The alignment oil cylinder 6 pushes the alignment frame 5 to move along the longitudinal direction of the hanger 1, when the movable end of the alignment oil cylinder 6 extends, the alignment frame 5 moves to the edge, and during the retraction of the alignment oil cylinder 6, the alignment push claw 51 arranged on the alignment frame 5 pushes the end of the pipe hung on the scraper 33 to align the end.

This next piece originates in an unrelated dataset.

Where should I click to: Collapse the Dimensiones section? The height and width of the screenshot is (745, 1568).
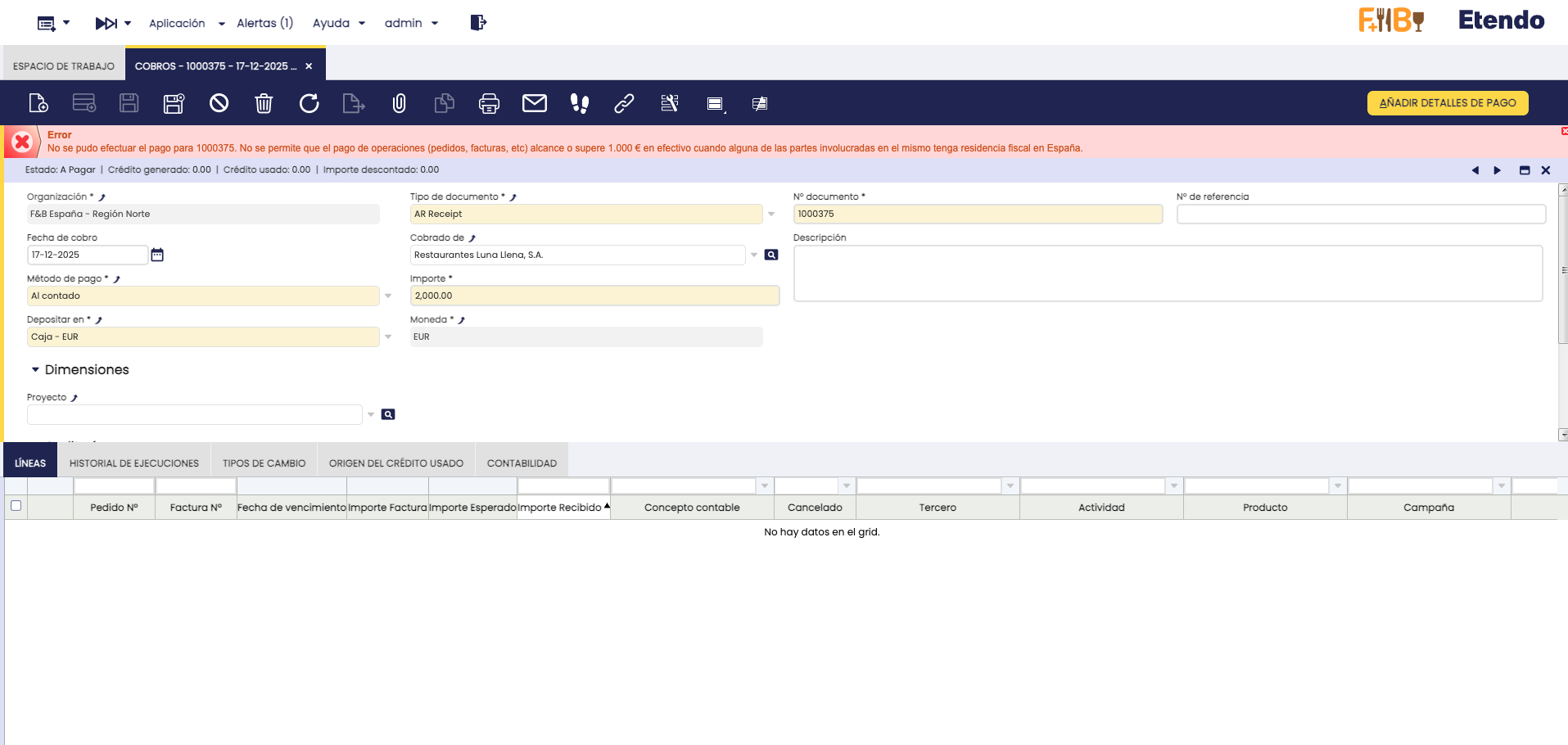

The lifting oil cylinder 21 pushes and pulls the movable pulley 22 to move along the longitudinal direction of the hanger 1, so as to drive the first flexible cable 27 and the second flexible cable 28 to stretch and contract; when the movable pulley 22 moves towards the lifting cylinder 21, the retracting distance of the first flexible cable 27 from the upward leading end of the third fixed pulley 25 is 3 times of the moving distance of the movable pulley 22, and the retracting distance of the second flexible cable 28 from the upward leading end of the fourth fixed pulley 26 is 3 times of the moving distance of the movable pulley 22; when the movable sheave 22 moves away from the cylinder of the lifting oil 21, the first and second wires 27 and 28 fall by gravity, and the first and second wires fall by a distance 3 times the moving distance of the movable sheave 22. This causes the pipe sling 100 to move in a vertical direction.

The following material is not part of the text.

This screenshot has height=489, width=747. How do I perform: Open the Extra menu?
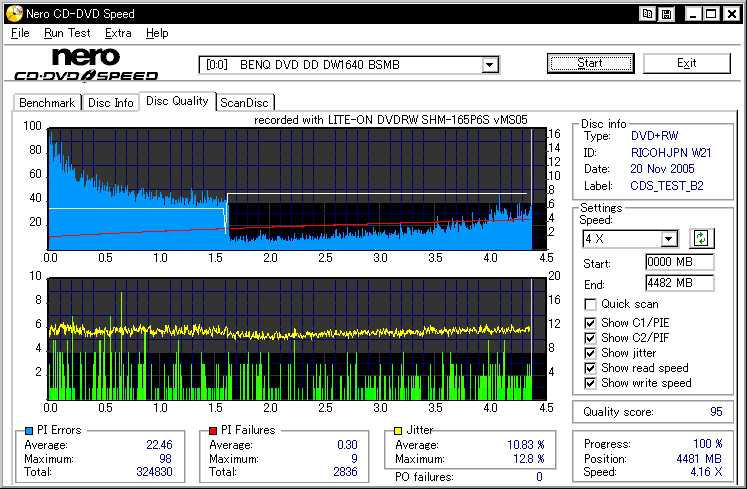point(118,33)
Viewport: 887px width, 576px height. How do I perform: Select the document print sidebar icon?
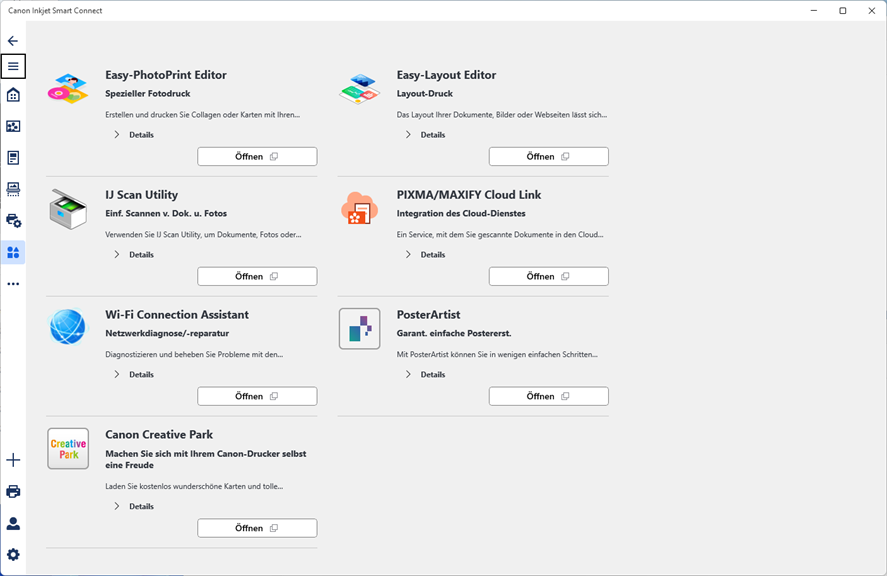(13, 158)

The movable end of the hydraulic cylinder 72 is extended to push the rotating arm 73 to rotate around the joint of the rotating arm 73 and the boom base 8, a force is applied to the boom base 8 through the push rod 74, the boom base 8 reacts the force to the cross beam 71 through the push rod 74 and the rotating arm 73, the cross beam 71 slides outwards along the boom base 8, the hydraulic cylinder 72 and the rotating arm 73 are driven to slide outwards together, and the pipe sling 100 is moved in the horizontal direction.
The present invention is not limited to the above-described embodiments, and any variations, modifications, and substitutions which may occur to those skilled in the art may be made without departing from the spirit of the invention.